● **Directions**:
1) In the passage about Spielberg and Lincoln, what device did Lincoln use as a storyteller to make a point?
2) Please resume the passage about Spielberg and Lincoln, picking up right after its final sentence.

● **Document**:
______________________________
Opening 24 Jan 2013
Steven Spielberg has forever been fascinated with the leadership style of the former United States President, Abraham Lincoln. He has read numerous accounts of Lincoln’s life and this President’s devotion to mankind. In his research, Spielberg knew that if he were to ever capture a compelling narrative on film about the former U.S. President, a portion would be dedicated to Lincoln’s human side. Lincoln’s own reality check complimented his activities of the prestige political office which he held dear. Lincoln was a storyteller making strong analogies to make a point. Points well received, worthy to contemplate and to be never forgotten.
______________________________
● **Data shown**:
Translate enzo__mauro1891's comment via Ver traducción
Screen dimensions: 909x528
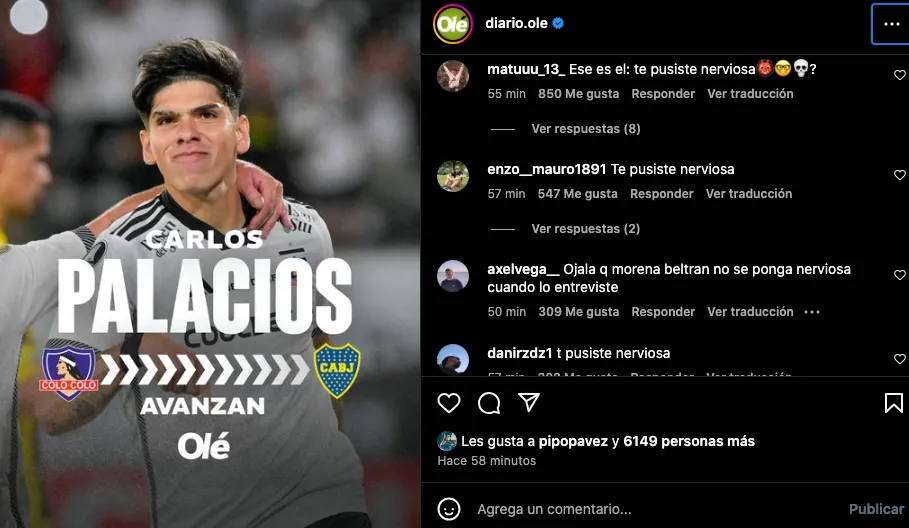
______________________________
● **Responses to the exercise**:
1) Strong analogies.

2)
Storytelling about Abraham Lincoln’s (Daniel Day-Lewis) home front with his wife, Mary Todd Lincoln (Sally Field) was not to be diminished. Though tempting to exploit their private life, Spielberg chose to emulate Lincoln’s human side in the midst of political turmoil portrayed in Lincoln. Day-Lewis captivates the very essence of Lincoln’s integrity and character. His stature. His voice. His humor. His stories. His intellect. His influence. His love for dear Mary. His walk. Spielberg’s Lincoln simply takes your breath away. Though he takes a leap of faith to produce a film heavily driven by intense dialogue; Spielberg’s visual magic is evident in his beautifully detailed movie sets of the 1860s. “A capsule in time,” says actress Sally Field. A new venture for the film directing icon that is now epic.
Spielberg based most of his narrative on Doris Kearns Goodwin’s biography of President Abraham Lincoln called Team of Rivals: The Political Genius of Abraham Lincoln. Goodwin suggests that there are three components that helped him win the presidential election in 1860. In the years to follow, Goodwin feels that these three elements were the branding of his political success: 1) His talent for getting along with his opponents; 2) His being a political genius; and, 3) His steady compass that always pointed to the universal truths of justice and civil rights in order to secure a more perfect union.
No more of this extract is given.